Many nurses are religious. Indeed, religious motivations often prompt individuals to be nurses. Likewise, religious beliefs provide nurses with cognitive structures that comfort them as they continually witness patients’ suffering. Professional ethics codes, however, admonish nurses to never proselytize their religion while caring for patients. Indeed, the power differential in the clinician-patient relationship and non-ecclesiastical role of the nurse support the argument that clinicians should not impose their religious beliefs at the bedside.
Nurses are increasingly expected to screen for spiritual distress and intervene to promote spiritual well-being in clinical settings. There is, however also the possibility for this boundary between a nurse’s personal religiosity and professional care to become blurred.

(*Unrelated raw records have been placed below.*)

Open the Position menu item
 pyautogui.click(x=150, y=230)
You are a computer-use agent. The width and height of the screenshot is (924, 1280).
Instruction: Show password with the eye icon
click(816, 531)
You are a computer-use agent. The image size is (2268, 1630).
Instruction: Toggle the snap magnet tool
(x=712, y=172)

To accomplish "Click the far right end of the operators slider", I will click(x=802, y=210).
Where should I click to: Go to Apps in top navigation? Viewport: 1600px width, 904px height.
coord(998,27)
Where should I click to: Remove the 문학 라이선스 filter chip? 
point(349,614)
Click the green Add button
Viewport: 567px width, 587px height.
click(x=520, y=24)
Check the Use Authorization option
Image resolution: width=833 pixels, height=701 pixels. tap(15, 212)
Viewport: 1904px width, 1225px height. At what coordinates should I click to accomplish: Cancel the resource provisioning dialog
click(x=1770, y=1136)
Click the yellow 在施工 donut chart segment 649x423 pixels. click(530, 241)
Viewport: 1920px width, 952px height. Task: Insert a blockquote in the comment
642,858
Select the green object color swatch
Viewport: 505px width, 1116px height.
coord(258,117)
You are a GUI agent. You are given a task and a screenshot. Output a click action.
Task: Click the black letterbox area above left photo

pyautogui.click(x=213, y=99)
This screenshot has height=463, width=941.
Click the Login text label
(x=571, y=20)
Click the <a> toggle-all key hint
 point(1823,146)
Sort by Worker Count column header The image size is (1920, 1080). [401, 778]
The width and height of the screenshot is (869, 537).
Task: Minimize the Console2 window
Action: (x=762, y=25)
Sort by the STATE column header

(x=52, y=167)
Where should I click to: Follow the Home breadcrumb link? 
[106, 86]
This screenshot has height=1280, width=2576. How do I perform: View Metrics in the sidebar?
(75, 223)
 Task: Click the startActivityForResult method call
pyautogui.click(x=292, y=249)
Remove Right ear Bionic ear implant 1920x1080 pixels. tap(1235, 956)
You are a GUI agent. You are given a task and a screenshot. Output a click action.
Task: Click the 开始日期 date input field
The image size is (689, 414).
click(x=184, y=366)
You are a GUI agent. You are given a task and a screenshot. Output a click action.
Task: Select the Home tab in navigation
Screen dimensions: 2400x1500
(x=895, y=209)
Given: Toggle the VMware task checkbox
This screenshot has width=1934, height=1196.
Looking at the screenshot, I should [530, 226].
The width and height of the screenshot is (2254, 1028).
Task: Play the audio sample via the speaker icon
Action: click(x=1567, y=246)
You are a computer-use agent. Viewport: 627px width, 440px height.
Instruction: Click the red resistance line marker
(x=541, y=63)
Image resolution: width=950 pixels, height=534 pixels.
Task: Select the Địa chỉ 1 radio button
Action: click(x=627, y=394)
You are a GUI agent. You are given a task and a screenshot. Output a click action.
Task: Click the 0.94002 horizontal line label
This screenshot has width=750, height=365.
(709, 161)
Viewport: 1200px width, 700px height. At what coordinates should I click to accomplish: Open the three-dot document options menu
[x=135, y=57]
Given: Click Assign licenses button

Lack of professional skills in the area of spiritual care may lead to misunderstandings how to navigate the communication with a patient in the area of spirituality in a way that is wholesome and warrants ethical boundaries.
It is unrealistic to assume that a nurse can—or should—leave personal beliefs in a locker when at work. Thus, it is important to consider how a nurse’s personal spiritual and religious beliefs affect nursing care, rather than if they do.
This poster will present findings from a larger study investigating how nurse spirituality and religiosity (S/R) affects spiritual care. In particular, data about nurse opinions regarding the appropriateness of initiating S/R discourse, S/R self-disclosure, and prayer will be presented. Demographic and work-related factors associated with these opinions will also be explored to determine if there is a profile for nurses who are apt to initiate such discourse or avoid such discourse while providing patient care.
This study involves a cross-sectional design allowing for a convenience sample of over 600 Journal of Christian Nursing readers and website visitors who will complete an online survey. Data for this poster will be responses to an investigator-designed opinion survey and “Information About You” questionnaire that solicits data about a variety of demographic and work-related variables. These quantitative data will be analyzed using measures of central tendency, appropriate bivariate analyses to determine associations, and regression analyses to identify factors that predict initiators and avoiders of S/R discourse with patients.
In spite of the prevailing call for nurses to conduct spiritual assessments and support patient spiritual well-being, there is inadequate discussion about the ethics of such care. Findings can be used to guide administrators and educators—and ultimately, nurse clinicians, as findings will provide evidence about how personal religiosity affects patient care—for better and/or for worse. This evidence will need to shape curricula and policy so that patient and nurse religious beliefs can be safely supported in a pluralistic society.